[Collected data]
——————————

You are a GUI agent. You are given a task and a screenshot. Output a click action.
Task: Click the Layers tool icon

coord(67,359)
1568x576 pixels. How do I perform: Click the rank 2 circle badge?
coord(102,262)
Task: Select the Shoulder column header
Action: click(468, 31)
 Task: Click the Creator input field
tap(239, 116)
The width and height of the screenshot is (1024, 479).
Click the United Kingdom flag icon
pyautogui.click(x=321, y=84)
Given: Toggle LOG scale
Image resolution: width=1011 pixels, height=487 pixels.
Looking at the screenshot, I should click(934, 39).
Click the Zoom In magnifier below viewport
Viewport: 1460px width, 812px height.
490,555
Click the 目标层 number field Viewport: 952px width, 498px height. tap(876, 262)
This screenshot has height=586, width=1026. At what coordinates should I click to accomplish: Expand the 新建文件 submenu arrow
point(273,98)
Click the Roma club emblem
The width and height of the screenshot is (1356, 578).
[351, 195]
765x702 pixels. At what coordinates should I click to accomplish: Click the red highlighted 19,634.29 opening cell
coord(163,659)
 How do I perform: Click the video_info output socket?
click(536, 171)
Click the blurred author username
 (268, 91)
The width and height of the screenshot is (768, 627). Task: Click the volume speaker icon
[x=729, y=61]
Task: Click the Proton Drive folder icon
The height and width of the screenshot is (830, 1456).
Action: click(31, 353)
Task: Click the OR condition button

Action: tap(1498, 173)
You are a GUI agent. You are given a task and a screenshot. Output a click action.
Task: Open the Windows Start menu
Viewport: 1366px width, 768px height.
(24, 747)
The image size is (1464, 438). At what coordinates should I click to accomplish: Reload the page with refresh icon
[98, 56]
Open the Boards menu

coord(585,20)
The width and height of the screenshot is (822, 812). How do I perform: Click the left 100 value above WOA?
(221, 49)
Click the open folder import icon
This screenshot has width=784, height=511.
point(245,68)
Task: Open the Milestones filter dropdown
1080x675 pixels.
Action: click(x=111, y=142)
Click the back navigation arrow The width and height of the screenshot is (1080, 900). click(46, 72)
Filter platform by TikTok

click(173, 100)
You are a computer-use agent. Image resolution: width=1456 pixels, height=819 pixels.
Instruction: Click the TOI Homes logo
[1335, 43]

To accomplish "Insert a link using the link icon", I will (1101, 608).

——————————

Reproduce every line of the data so that nothing differs from the original.

You are a GUI agent. You are given a task and a screenshot. Output a click action.
Task: Click the Layers tool icon

coord(67,359)
1568x576 pixels. How do I perform: Click the rank 2 circle badge?
coord(102,262)
Task: Select the Shoulder column header
Action: click(468, 31)
 Task: Click the Creator input field
tap(239, 116)
The width and height of the screenshot is (1024, 479).
Click the United Kingdom flag icon
pyautogui.click(x=321, y=84)
Given: Toggle LOG scale
Image resolution: width=1011 pixels, height=487 pixels.
Looking at the screenshot, I should click(934, 39).
Click the Zoom In magnifier below viewport
Viewport: 1460px width, 812px height.
490,555
Click the 目标层 number field Viewport: 952px width, 498px height. tap(876, 262)
This screenshot has height=586, width=1026. At what coordinates should I click to accomplish: Expand the 新建文件 submenu arrow
point(273,98)
Click the Roma club emblem
The width and height of the screenshot is (1356, 578).
[351, 195]
765x702 pixels. At what coordinates should I click to accomplish: Click the red highlighted 19,634.29 opening cell
coord(163,659)
 How do I perform: Click the video_info output socket?
click(536, 171)
Click the blurred author username
 (268, 91)
The width and height of the screenshot is (768, 627). Task: Click the volume speaker icon
[x=729, y=61]
Task: Click the Proton Drive folder icon
The height and width of the screenshot is (830, 1456).
Action: click(31, 353)
Task: Click the OR condition button

Action: tap(1498, 173)
You are a GUI agent. You are given a task and a screenshot. Output a click action.
Task: Open the Windows Start menu
Viewport: 1366px width, 768px height.
(24, 747)
The image size is (1464, 438). At what coordinates should I click to accomplish: Reload the page with refresh icon
[98, 56]
Open the Boards menu

coord(585,20)
The width and height of the screenshot is (822, 812). How do I perform: Click the left 100 value above WOA?
(221, 49)
Click the open folder import icon
This screenshot has width=784, height=511.
point(245,68)
Task: Open the Milestones filter dropdown
1080x675 pixels.
Action: click(x=111, y=142)
Click the back navigation arrow The width and height of the screenshot is (1080, 900). click(46, 72)
Filter platform by TikTok

click(173, 100)
You are a computer-use agent. Image resolution: width=1456 pixels, height=819 pixels.
Instruction: Click the TOI Homes logo
[1335, 43]

To accomplish "Insert a link using the link icon", I will (1101, 608).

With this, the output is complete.